Why would one use multiple addresses? Well, Carol, the reason you would use multiple addresses is primarily for privacy. If you use a single address than every payment you receive and every payment you send can be seen on the blockchain and if you keep using that address presumably all transactions produced by that address are related to you.
You own it therefore you’re making the transactions? If you make one transaction to any kind of company organization etc. That tracks your identity that knows who you are or where you live or something about you/ for example. Let’s say you buy something and they deliver that something to your home. That company knows who you are. You probably typed in your name into the form. Let’s say you bought some cryptocurrency on an exchange and in order to sign up, to that exchange you show them your ID. That company knows who you are. And now they know that that address that you just used belongs to you, and if they know, so does every company that they’re feeding data to which is a lot of companies, and if they know that that address belongs to you now they know that all of the other transactions that were coming and going from that address are your transactions, and they can start pulling apart, and figuring out what the other addresses are. Using a similar process of statistical correlation.
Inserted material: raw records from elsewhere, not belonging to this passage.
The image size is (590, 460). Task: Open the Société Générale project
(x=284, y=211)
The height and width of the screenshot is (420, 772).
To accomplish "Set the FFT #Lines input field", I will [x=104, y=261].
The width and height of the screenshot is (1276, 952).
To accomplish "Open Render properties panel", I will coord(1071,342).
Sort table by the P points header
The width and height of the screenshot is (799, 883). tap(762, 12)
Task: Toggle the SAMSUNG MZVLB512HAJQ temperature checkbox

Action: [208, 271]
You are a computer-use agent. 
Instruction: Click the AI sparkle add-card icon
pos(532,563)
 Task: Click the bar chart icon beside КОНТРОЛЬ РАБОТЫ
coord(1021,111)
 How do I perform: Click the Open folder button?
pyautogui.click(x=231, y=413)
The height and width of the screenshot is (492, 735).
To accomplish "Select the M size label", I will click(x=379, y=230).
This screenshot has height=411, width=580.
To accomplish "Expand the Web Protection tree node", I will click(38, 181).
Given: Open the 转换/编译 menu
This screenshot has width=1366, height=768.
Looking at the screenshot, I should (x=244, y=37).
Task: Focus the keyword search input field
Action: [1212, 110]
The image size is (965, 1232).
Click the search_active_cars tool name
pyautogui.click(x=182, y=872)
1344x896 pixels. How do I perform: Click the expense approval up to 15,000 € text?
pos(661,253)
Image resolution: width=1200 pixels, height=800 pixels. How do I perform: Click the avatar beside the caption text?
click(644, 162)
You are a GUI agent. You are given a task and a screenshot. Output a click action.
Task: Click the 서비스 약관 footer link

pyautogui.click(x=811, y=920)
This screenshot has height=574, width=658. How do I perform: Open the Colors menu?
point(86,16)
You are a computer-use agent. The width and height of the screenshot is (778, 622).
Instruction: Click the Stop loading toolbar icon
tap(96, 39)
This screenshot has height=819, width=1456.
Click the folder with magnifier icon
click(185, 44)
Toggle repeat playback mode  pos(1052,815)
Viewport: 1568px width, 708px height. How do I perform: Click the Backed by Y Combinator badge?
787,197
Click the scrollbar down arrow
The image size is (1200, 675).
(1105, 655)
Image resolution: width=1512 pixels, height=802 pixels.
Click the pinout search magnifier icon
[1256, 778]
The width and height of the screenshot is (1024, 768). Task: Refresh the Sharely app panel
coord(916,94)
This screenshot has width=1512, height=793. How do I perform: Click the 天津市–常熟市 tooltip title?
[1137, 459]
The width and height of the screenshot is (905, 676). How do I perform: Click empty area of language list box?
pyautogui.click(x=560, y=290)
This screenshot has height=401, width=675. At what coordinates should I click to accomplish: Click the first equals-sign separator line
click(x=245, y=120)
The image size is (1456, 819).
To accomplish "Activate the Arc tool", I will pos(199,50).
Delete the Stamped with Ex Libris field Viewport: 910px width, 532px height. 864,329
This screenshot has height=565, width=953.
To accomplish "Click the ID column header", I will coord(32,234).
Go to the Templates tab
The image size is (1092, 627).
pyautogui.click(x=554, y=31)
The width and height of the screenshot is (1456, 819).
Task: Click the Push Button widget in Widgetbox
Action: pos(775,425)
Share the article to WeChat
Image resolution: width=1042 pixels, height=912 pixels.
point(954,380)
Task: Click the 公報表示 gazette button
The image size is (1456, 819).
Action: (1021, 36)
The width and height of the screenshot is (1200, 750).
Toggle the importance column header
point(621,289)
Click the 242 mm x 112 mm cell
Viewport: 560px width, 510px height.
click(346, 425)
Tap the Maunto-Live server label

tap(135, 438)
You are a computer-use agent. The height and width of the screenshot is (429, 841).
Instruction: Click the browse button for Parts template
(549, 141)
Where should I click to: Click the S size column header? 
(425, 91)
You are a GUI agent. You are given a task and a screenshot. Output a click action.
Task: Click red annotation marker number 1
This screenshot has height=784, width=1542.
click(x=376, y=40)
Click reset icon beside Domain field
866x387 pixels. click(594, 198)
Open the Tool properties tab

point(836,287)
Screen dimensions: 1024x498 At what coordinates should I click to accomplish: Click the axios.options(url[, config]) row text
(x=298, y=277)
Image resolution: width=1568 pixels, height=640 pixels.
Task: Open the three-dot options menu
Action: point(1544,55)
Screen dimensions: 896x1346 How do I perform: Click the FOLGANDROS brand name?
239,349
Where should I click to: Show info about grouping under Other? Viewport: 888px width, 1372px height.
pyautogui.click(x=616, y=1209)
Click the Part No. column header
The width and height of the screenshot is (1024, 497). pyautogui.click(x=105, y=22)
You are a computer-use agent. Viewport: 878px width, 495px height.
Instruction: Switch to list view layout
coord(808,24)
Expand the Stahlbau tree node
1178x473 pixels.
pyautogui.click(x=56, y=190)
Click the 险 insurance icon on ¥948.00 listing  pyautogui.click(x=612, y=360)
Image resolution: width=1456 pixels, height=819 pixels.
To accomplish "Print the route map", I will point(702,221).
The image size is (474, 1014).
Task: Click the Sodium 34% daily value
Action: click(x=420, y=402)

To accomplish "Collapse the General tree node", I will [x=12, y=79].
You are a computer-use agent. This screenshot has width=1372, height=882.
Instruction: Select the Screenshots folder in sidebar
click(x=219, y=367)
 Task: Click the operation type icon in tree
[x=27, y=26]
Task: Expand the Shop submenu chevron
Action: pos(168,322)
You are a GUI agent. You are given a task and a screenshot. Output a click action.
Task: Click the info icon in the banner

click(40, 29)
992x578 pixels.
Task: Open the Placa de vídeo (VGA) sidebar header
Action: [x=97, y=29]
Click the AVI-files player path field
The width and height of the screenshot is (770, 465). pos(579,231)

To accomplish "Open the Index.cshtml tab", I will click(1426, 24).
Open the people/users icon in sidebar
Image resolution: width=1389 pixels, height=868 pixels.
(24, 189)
If you use a different address for every transaction may be one of those addresses can be identified to you. But it’s much muchharder to identify all of the addresses and connect them to you. Again it depends on how well your wallet manages security and privacy some wallets are better than others. And there’s some very interesting tricks that you can do to uncover these patterns of spending. But Bitcoin isn’t anonymous so you have to be very careful.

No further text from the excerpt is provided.